*Task instructions:*
**A)** Answer these from the Sisters Rocks and Humbug Mountain post:
(i) What kind of lodging had been booked at the KOA?
(ii) In what year did Captain William Tichenor drop off nine men on the beach at Port Orford?
(iii) Where did those men escape to after slipping away in the night?
**B)** Retype the stretch of the Sisters Rocks and Humbug Mountain post from "Our first stop" through "read more here.", keeping every word and punctuation mark the same.

--- Provided passage Enclosed Below ---

Sisters Rocks and Humbug Mountain

Friday, May 3, 2019

My sister and I spent a long weekend at the Oregon Coast. We weren’t brave enough to camp in a tent (or maybe we’re just getting soft as we get older), so Thursday night we rolled into the KOA where we had booked a cabin. We still cooked outside on the Coleman stove, but we had a warm dry place to sleep:

KOA cabin

KOA cabin

Our first stop this morning was Battle Rock Wayside Park in Port Orford. In 1851 Captain William Tichenor dropped off nine men on the beach here. The local Qua-to-mah tribe wasn’t too happy about that, and according to the sign at the park for two weeks the men were “besieged on the island now called Battle Rock.” They were finally able to slip away in the night and escaped north to Umpqua City. Of course we know how this story ends: white men return in greater numbers and the native people are removed. You can read more here.

--- End of Enclosed Provided passage ---
--- Supplied material Enclosed Below ---

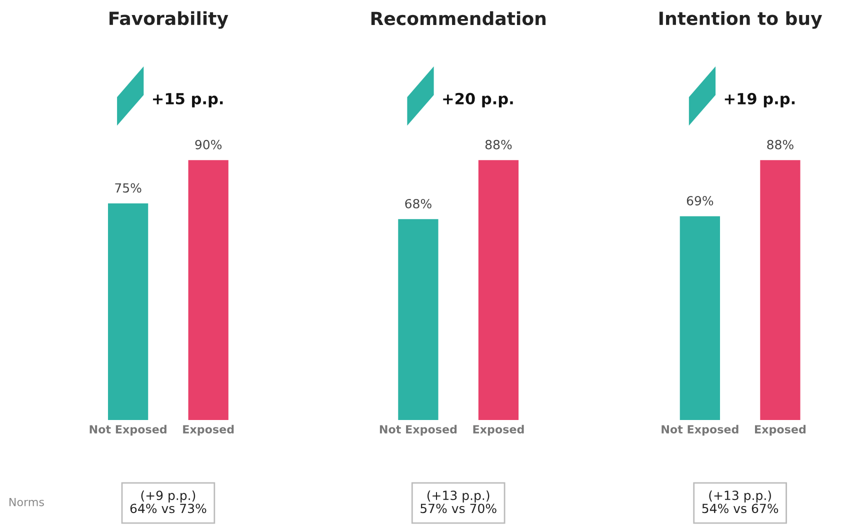  Describe the element at coordinates (740, 502) in the screenshot. I see `text: (+13 p.p.) 54% vs 67%` at that location.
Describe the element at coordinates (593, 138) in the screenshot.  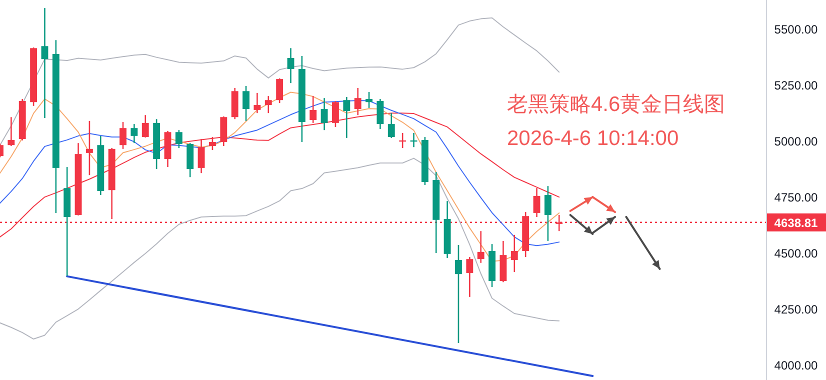
I see `text: 2026-4-6 10:14:00` at that location.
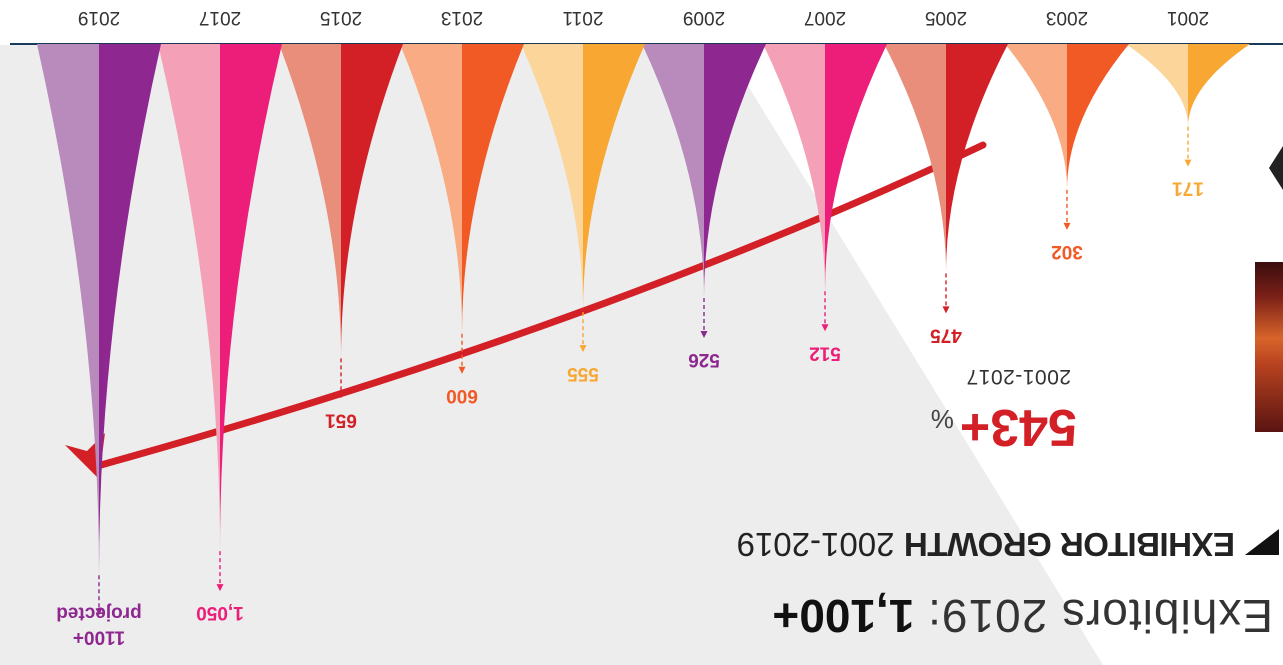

--- End of Enclosed Supplied material ---

*Numbered answers:*
**A)**
(i) A cabin.
(ii) 1851.
(iii) North to Umpqua City.

**B)**
Our first stop this morning was Battle Rock Wayside Park in Port Orford. In 1851 Captain William Tichenor dropped off nine men on the beach here. The local Qua-to-mah tribe wasn’t too happy about that, and according to the sign at the park for two weeks the men were “besieged on the island now called Battle Rock.” They were finally able to slip away in the night and escaped north to Umpqua City. Of course we know how this story ends: white men return in greater numbers and the native people are removed. You can read more here.